John Fremantle was born on 22 January 1927, the son of John Walgrave Halford Fremantle, 4th Baron Cottesloe (1900–1994) and Lady Elizabeth Harris, daughter of James Edward Harris, 5th Earl of Malmesbury and Dorothy Gough-Calthorpe. Both his parents were descendants of American Loyalist members of the Dutch Schuyler and Van Cortlandt families of British North America.

Fremantle was educated at Summer Fields School and Eton College.

===Career===
He followed the family tradition set by his ancestor Admiral Thomas Fremantle and joined the Royal Navy in 1945. He commanded HMS Palliser between 1959 and 1961, retiring from the Navy in 1966 with the rank of Commander. He was High Sheriff of Buckinghamshire in 1969.

He inherited on the death of his father in 1994 the British peerage title Baron Cottesloe. He also inherited the Austrian noble title "Baron Fremantle", which was an authorized title in the United Kingdom for his lifetime by Warrant of 27 April 1932. He was Lord-Lieutenant of Buckinghamshire between 1984 and 1997.

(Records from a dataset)

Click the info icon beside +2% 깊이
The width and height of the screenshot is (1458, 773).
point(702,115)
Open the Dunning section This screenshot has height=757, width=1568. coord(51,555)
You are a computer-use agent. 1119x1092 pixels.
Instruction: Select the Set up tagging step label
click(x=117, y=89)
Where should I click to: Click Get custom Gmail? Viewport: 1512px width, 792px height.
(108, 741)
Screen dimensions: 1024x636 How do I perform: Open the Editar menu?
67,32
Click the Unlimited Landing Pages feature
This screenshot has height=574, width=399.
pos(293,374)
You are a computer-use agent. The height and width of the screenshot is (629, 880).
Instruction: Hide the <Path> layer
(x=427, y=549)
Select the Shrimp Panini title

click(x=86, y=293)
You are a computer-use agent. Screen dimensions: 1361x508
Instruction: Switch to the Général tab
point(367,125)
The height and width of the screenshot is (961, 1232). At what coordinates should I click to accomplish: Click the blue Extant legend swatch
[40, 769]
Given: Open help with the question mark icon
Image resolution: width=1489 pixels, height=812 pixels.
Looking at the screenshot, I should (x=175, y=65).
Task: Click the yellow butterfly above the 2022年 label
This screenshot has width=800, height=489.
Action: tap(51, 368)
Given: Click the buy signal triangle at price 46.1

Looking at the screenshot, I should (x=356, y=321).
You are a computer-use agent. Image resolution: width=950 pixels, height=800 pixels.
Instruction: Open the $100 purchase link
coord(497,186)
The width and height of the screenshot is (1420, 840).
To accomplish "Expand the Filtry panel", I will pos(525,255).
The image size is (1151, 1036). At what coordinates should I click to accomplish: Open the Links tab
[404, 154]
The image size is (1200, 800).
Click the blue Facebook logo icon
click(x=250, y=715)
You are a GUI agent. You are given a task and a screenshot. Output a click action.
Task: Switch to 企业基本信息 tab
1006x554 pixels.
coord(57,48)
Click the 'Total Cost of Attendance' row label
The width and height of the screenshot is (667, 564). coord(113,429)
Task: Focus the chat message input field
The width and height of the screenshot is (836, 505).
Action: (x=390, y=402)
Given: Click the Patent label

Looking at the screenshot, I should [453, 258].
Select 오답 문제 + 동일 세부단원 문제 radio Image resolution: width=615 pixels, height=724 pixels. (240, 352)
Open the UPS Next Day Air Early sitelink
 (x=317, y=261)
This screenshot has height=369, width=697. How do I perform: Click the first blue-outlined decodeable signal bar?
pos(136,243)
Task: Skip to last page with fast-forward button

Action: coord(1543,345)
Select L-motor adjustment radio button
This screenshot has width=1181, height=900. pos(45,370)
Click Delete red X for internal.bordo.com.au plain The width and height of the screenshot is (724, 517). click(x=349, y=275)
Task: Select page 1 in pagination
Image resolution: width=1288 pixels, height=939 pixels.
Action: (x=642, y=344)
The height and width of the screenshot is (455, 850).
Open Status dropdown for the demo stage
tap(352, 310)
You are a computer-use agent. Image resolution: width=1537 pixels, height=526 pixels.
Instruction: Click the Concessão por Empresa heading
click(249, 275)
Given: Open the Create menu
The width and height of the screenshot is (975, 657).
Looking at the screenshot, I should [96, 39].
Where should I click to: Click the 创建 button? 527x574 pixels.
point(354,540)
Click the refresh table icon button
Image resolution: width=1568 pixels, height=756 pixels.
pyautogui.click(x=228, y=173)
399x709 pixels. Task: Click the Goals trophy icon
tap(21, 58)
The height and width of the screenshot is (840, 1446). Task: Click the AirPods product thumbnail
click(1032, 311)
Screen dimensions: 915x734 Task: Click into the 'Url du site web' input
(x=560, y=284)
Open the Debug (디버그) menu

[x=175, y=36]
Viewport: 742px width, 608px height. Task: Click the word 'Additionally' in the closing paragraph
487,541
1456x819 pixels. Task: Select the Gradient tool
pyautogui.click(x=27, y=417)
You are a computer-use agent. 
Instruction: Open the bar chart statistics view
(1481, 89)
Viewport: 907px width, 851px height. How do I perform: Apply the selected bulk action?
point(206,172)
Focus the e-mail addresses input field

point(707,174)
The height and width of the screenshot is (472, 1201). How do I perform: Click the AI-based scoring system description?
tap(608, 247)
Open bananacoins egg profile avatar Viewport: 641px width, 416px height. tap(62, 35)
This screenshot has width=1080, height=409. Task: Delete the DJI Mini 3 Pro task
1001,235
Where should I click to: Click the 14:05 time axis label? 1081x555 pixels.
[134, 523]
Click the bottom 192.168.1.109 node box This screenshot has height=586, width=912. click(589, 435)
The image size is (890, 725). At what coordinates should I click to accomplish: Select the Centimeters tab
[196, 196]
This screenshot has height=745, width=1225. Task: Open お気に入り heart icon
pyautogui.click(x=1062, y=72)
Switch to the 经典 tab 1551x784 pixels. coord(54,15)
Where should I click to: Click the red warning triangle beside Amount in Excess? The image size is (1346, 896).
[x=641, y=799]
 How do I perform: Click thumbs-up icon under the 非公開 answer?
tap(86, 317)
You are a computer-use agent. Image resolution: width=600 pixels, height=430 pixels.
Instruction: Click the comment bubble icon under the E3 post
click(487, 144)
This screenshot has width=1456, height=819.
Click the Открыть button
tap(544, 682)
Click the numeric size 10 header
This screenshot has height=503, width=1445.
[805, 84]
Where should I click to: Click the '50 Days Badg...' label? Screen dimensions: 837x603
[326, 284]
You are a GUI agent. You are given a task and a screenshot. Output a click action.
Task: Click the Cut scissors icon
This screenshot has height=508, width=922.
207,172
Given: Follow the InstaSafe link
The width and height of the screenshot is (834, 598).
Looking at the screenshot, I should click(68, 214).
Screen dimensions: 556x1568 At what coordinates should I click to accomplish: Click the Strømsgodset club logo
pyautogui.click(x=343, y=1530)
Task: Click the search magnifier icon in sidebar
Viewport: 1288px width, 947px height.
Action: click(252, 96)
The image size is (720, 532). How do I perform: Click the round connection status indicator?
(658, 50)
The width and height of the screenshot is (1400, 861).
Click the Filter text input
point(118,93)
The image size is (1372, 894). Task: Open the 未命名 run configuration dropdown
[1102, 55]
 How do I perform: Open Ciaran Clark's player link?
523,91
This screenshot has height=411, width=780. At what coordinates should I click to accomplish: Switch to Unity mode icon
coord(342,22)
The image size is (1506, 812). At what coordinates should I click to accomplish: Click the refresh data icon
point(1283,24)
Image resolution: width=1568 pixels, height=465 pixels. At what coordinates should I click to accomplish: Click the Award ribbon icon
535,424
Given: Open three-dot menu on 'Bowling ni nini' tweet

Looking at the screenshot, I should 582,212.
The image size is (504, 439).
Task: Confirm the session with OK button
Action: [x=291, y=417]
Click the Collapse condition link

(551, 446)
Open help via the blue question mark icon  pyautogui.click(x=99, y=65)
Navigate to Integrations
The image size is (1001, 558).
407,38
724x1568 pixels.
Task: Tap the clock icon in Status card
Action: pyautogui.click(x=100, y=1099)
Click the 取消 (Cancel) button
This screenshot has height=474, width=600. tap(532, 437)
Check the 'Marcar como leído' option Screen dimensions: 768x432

# TASK LIST
**1.** List every person the opening paragraph of the John Fremantle biography names, other than Fremantle himself.
**2.** Duplicate the John Fremantle biography from "He inherited on" down to "1984 and 1997.".
**3.** Pick up the John Fremantle biography after its last sentence and write the next part.

# THE ANSWERS
**1.**
John Walgrave Halford Fremantle, 4th Baron Cottesloe
Lady Elizabeth Harris
James Edward Harris, 5th Earl of Malmesbury
Dorothy Gough-Calthorpe

**2.**
He inherited on the death of his father in 1994 the British peerage title Baron Cottesloe. He also inherited the Austrian noble title "Baron Fremantle", which was an authorized title in the United Kingdom for his lifetime by Warrant of 27 April 1932. He was Lord-Lieutenant of Buckinghamshire between 1984 and 1997.

**3.**
A justice of the peace for Buckinghamshire from 1984, he resided at Swanbourne, where he was commonly referred to as 'The Commander'.

===Personal life===
He married Elizabeth Ann Barker (1930-2013), daughter of Lt.-Colonel Henry Shelly Barker, on 26 April 1958. They had two daughters and one son:

- Hon. Elizabeth Wynne Fremantle (b. 15 February 1959)
- Hon. Frances Ann Fremantle (b. 7 June 1961)
- Thomas Henry Fremantle, 6th Baron Cottesloe (b. 17 March 1966)

He was the father-in-law of Iain Duncan Smith, who is married to his daughter, Elizabeth "Betsy" Fremantle, and they have four children.

He died on 21 May 2018 at the age of 91.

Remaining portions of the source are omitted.